|
|
-
Data management strategy
Richard Lawrence 2011-12-21, 18:03
Hi I was wondering if I could seek some advance about data management in HBase? I plan to use HBase to store data that has a variable length lifespan, the vast majority will be short but occasionally the data life time will be significantly longer (3 days versus 3 months). Once the lifespan is over I need the data to be deleted at some point in the near future (within a few day is fine). I don’t think I can use standard TTL for this because that’s fixed at a column family level. Therefore, my plan was to run script every few days that looks through external information for what needs to be kept and then updates HBase in some way so that it can understand. With the data in HBase I can then use the standard TTL mechanism to clean up. The two ways I can think of to let HBase know are: Add a co-processor that updates timestamp on each read and then have my process simply read the data. I shied away from this because the documentation indicated the co-processor can’t take row locks. Does that imply that it shouldn’t modify the underlying data. For my use case the timestamp doesn’t have to be perfect the keys are created in a such that the underlying data is fixed at creation time. Add an extra column to each row that’s a cache flag and rewrite that at various intervals so that the timestamp updates and prevents the TTL from deleting it. Are there other best practice alternatives? Thanks Richard
-
Re: Data management strategy
Bryan Beaudreault 2011-12-22, 06:41
The TTL is per column family, but I think you could still manipulate it further. I have no idea if this will work in practice, but I've had success using versions/timestamps for other reasons in the past and this idea just came to me. YMMV.

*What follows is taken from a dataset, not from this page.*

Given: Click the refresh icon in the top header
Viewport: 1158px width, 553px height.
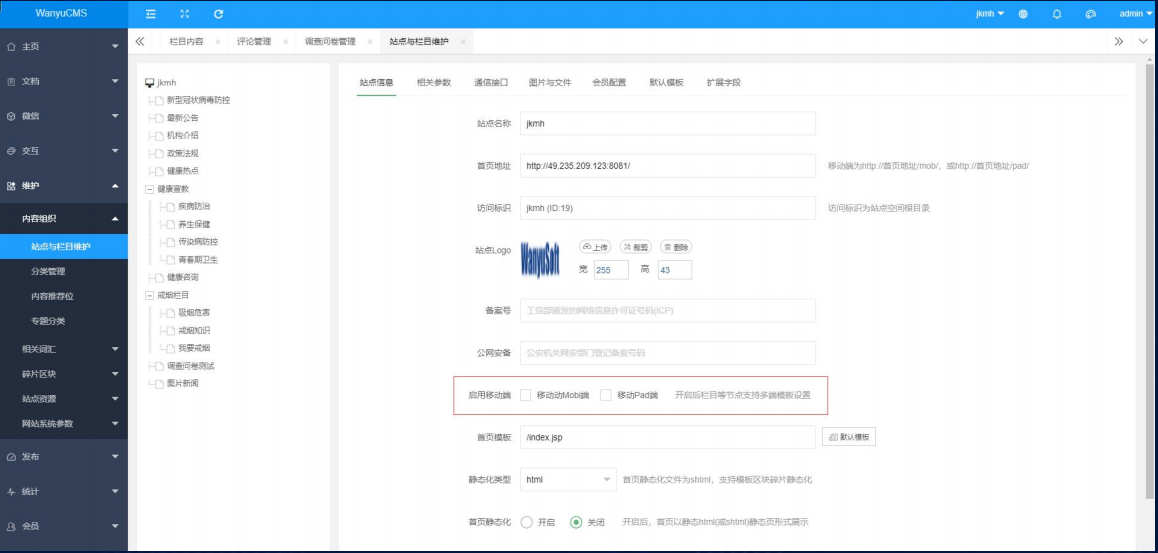Looking at the screenshot, I should point(218,13).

Determine the maximum amount of time you'll ever want to keep data around. You mentioned 30 days, so let's use that. The timestamps of cell versions are generated automatically by HBase to be System.currentTimeMillis(), but you can easily set the timestamps to something else instead. If you know how long some data should stick around at time of insertion, set the timestamp of the put, with org.apache.hadoop.hbase.client.Put.add(byte[] family, byte[] qualifier, long ts, byte[] value), to System.currentTimeMillis() - 30 days + <real TTL>. You now have per-cell TTLs so to speak.

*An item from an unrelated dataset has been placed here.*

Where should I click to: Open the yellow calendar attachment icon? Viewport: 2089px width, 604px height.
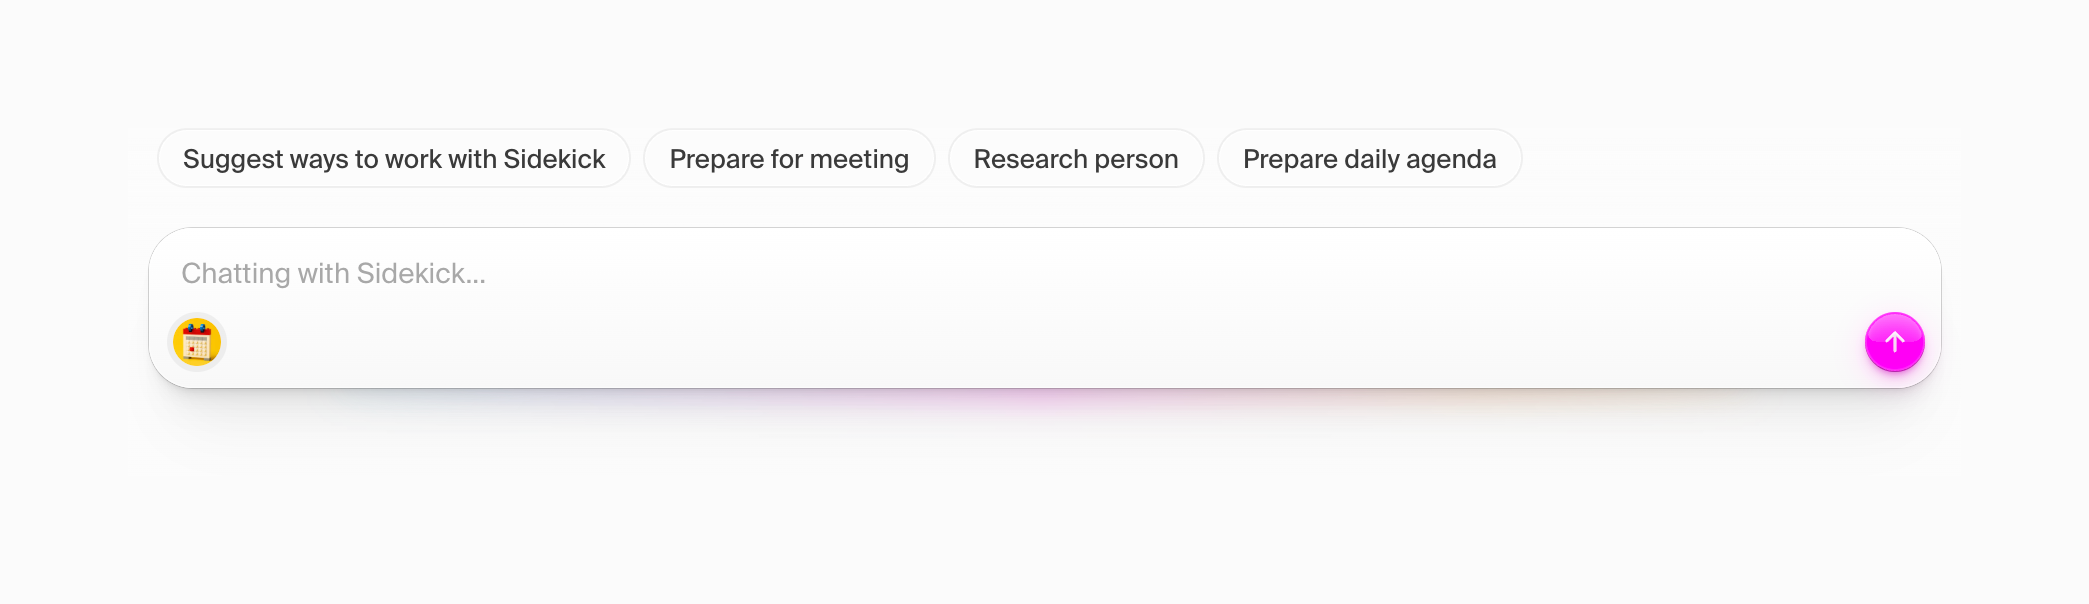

Like I said, I'd test that this will actually work, and maybe someone else can chime in as to if this sort of version "abuse" would be frowned upon, but I think it may get the job done :).
- Bryan
On Wed, Dec 21, 2011 at 1:03 PM, Richard Lawrence <[EMAIL PROTECTED]>wrote:
> Hi > > I was wondering if I could seek some advance about data management in > HBase? I plan to use HBase to store data that has a variable length > lifespan, the vast majority will be short but occasionally the data life > time will be significantly longer (3 days versus 3 months). Once the > lifespan is over I need the data to be deleted at some point in the near > future (within a few day is fine). I don’t think I can use standard TTL > for this because that’s fixed at a column family level. Therefore, my plan > was to run script every few days that looks through external information > for what needs to be kept and then updates HBase in some way so that it can > understand. With the data in HBase I can then use the standard TTL > mechanism to clean up. > > The two ways I can think of to let HBase know are: > > Add a co-processor that updates timestamp on each read and then have my > process simply read the data. I shied away from this because the > documentation indicated the co-processor can’t take row locks. Does that > imply that it shouldn’t modify the underlying data. For my use case the > timestamp doesn’t have to be perfect the keys are created in a such that > the underlying data is fixed at creation time. > Add an extra column to each row that’s a cache flag and rewrite that at > various intervals so that the timestamp updates and prevents the TTL from > deleting it. > > Are there other best practice alternatives? > > Thanks > > Richard > >
-
Re: Data management strategy
Michel Segel 2011-12-22, 13:21
Richard,
Let's see if I understand what you want to do...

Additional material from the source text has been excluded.